Gordon
Gray (May 30, 1909 November 26, 1982) was an official
in the government of the United States during the administrations
of Harry Truman (194553) and Dwight Eisenhower (195361)
associated with defense and national security.
Biography
Family
Gordon
Gray was born in Baltimore, Maryland, the son of Bowman
Gray, Sr. and Nathalie Lyons Gray. He was married in 1938
to the former Jane Boyden Craige, and they had four sons:
Gordon Gray, Jr., Burton C. Gray, C. Boyden Gray and Bernard
Gray. After Jane's death, Gray married the former Nancy
Maguire Beebe. His father Bowman, his uncle James A. Gray,
Jr. and later his brother, Bowman Gray, Jr., were all
heads of R.J. Reynolds Tobacco Company.
His
son, C. Boyden Gray, a graduate of Harvard and the University
of North Carolina Law School, served as White House counsel
for President George Herbert Walker Bush. His nephew,
Lyons Gray, also a graduate of both North Carolina and
Yale, is chief financial officer for the Environmental
Protection Agency.
Education
Gordon
Gray graduated from the University of North Carolina in
1930, where he was a member of Delta Kappa Epsilon fraternity
(Beta chapter) & the secretive, Order of Gimghoul.

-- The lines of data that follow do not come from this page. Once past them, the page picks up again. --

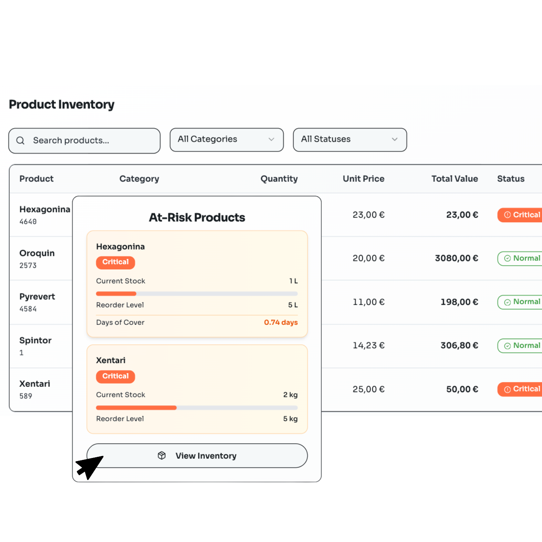Toggle the Normal status pill for Oroquin
542x542 pixels.
click(x=521, y=258)
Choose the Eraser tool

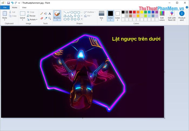[42, 18]
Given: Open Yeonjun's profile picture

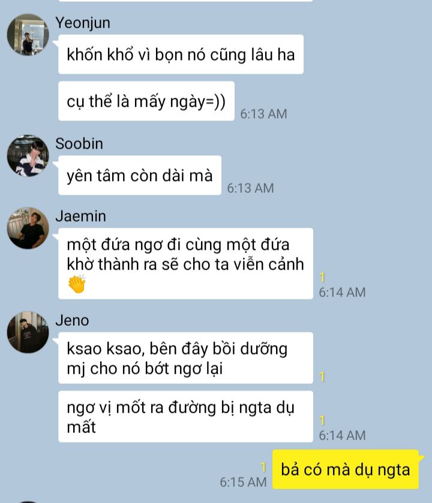Looking at the screenshot, I should click(x=28, y=35).
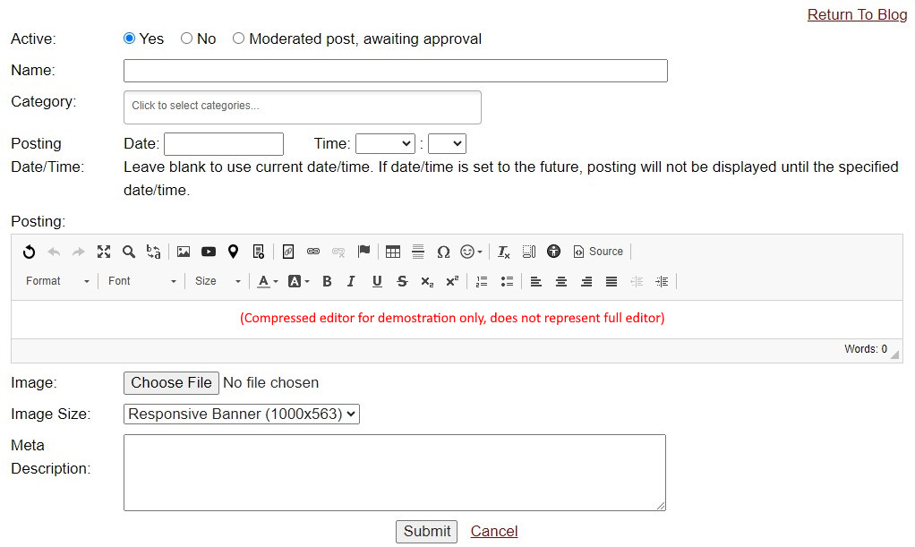Click the Return To Blog link
The height and width of the screenshot is (547, 915).
pyautogui.click(x=857, y=14)

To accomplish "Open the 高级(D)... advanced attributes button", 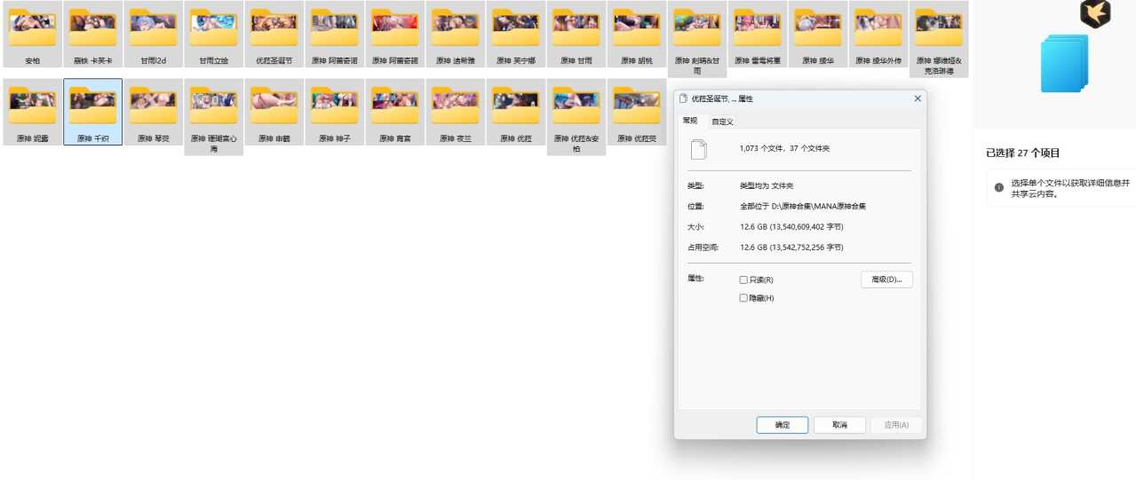I will click(x=886, y=279).
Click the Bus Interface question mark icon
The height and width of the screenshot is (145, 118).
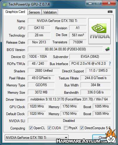[x=110, y=64]
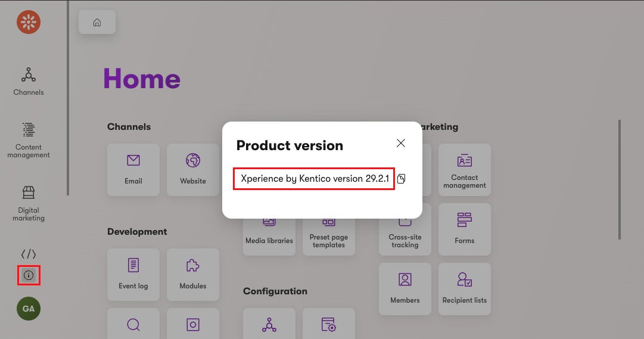644x339 pixels.
Task: Close the Product version dialog
Action: (x=401, y=143)
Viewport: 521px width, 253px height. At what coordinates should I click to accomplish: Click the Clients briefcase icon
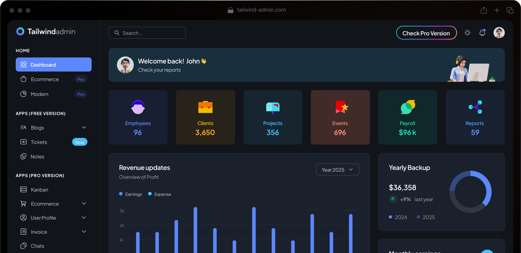click(x=205, y=107)
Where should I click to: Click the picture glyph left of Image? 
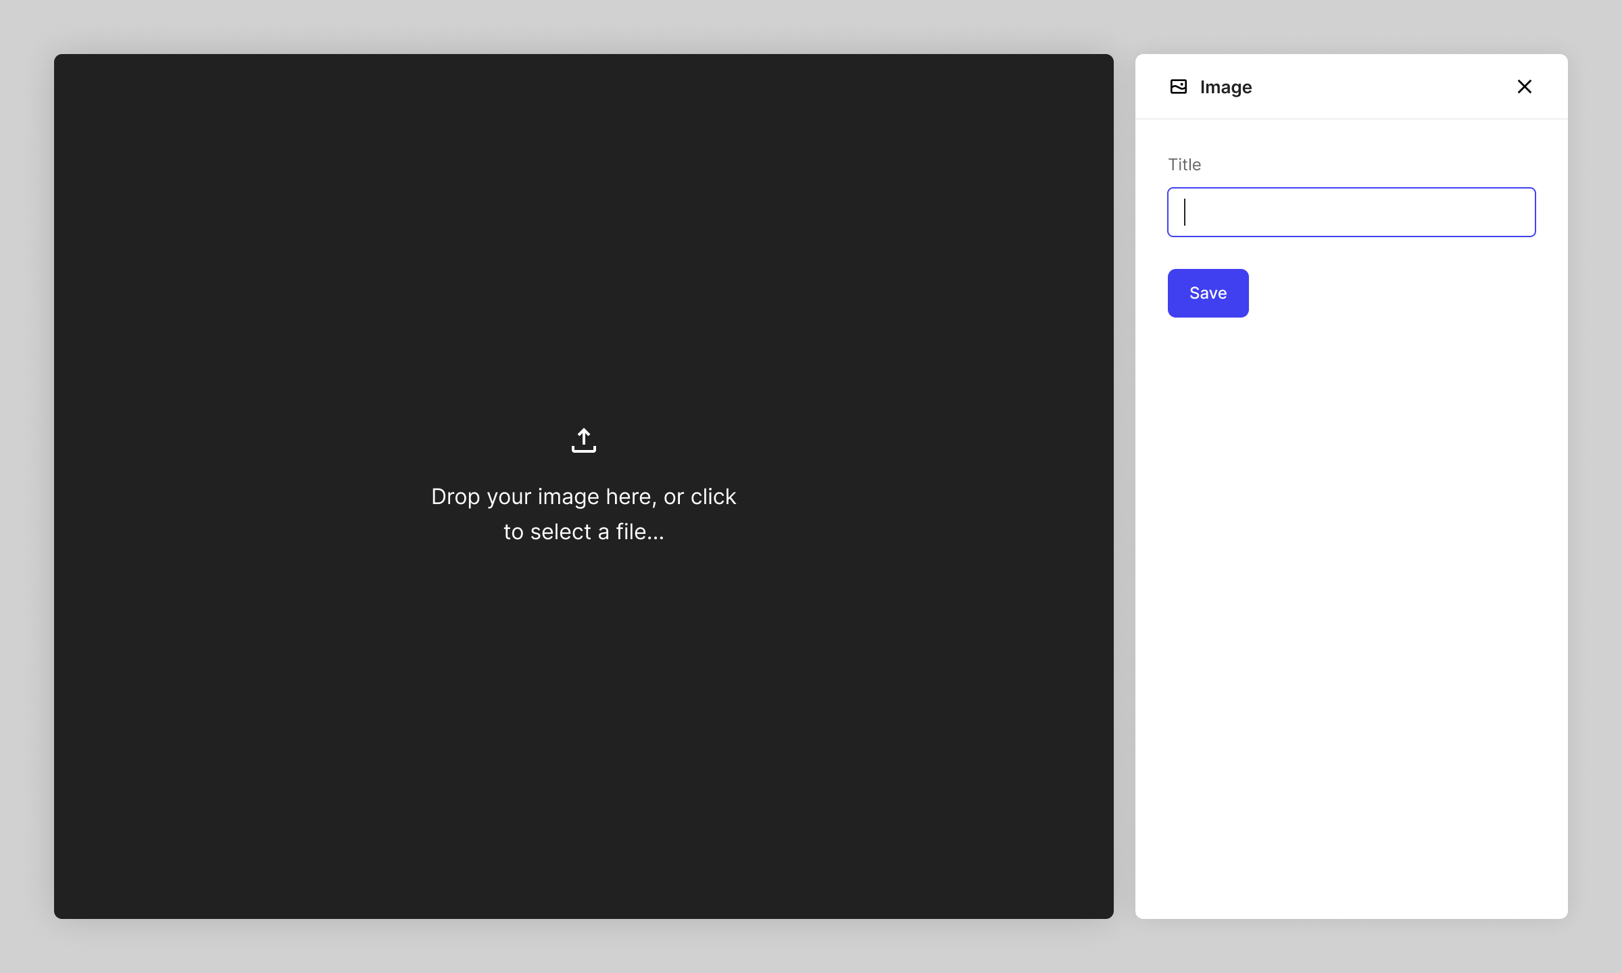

He earned his law degree from Yale Law School in 1933
and practiced law for two years in New York City before
returning to Winston-Salem. UNC presented Gray with an
honorary law degree in 1949. He was the second president
of the Consolidated University of North Carolina, succeeding
Frank Porter Graham in 1950.
Public
career
Gray
began his public life as a lawyer and was elected to the
North Carolina General Assembly in 1939, 1941, and 1947,
representing Forsyth County. He entered the U.S. Army
in 1942 as a private and rose to captain, serving in Europe
with General Omar Bradley's forces. Gray's service to
the federal government began with his appointment as President
Harry S. Truman's assistant secretary of the army in 1947;
two years later, he was appointed Secretary of the Army.
He served in this post from 1949 until 1950. The following
year, he became director of the newly formed Psychological
Strategy Board which planned for and coordinated government
psychological operations; he remained in the post until
May 1952, all the while continuing to lead the University
of North Carolina.
In
1954, Gray chaired a committee appointed by AEC chairman
Lewis Strauss which recommended revoking Robert Oppenheimer's
security clearance. The Gray Board, as it was known, issued
its split decision on May 27, 1954, with Gray and Thomas
A. Morgan recommending the revocation, despite their finding
that Oppenheimer was a "loyal citizen." Dr.
Ward V. Evans, a conservative Republican and the third
member of the board, dissented, saying that most of the
allegations against Oppenheimer had been heard before,
in 1947, when he had originally received his clearance.
Gray
shocked proponents of public education in North Carolina
when he said, in a November 1954 Founder's Day speech
at Guilford College, that "if I had to make a
choice between a complete system of publicly supported
higher education or a complete system of private higher
education, I would choose the latter as a greater safeguard
of the things for which we live." Less than a
year later, Secretary of Defense Charles Erwin Wilson
named Gray assistant secretary for international security
affairs and Gray's brief career in academia was ended.
President
Dwight D. Eisenhower appointed him to head the Office
of Defense Mobilization in 1957, where he served until
the office's consolidation in 1958. Eisenhower then appointed
Gray as his National Security Advisor from 1958 until
1961. On January 18, 1961, President Eisenhower awarded
Gray the Presidential Medal of Freedom. He served on the
President's Foreign Intelligence Advisory Board under
Presidents John F. Kennedy, Lyndon B. Johnson, Richard
M. Nixon and Gerald R. Ford. In 1976, he was awarded the
United States Military Academy's Sylvanus Thayer Award.
In
controversial leaked documents, Gray is alleged to have
been part of the secret Majestic 12 organization.
Gray
was also publisher of the Winston-Salem Journal, chairman
of the board of Piedmont Publishing Company and chairman
of the National Trust for Historic Preservation.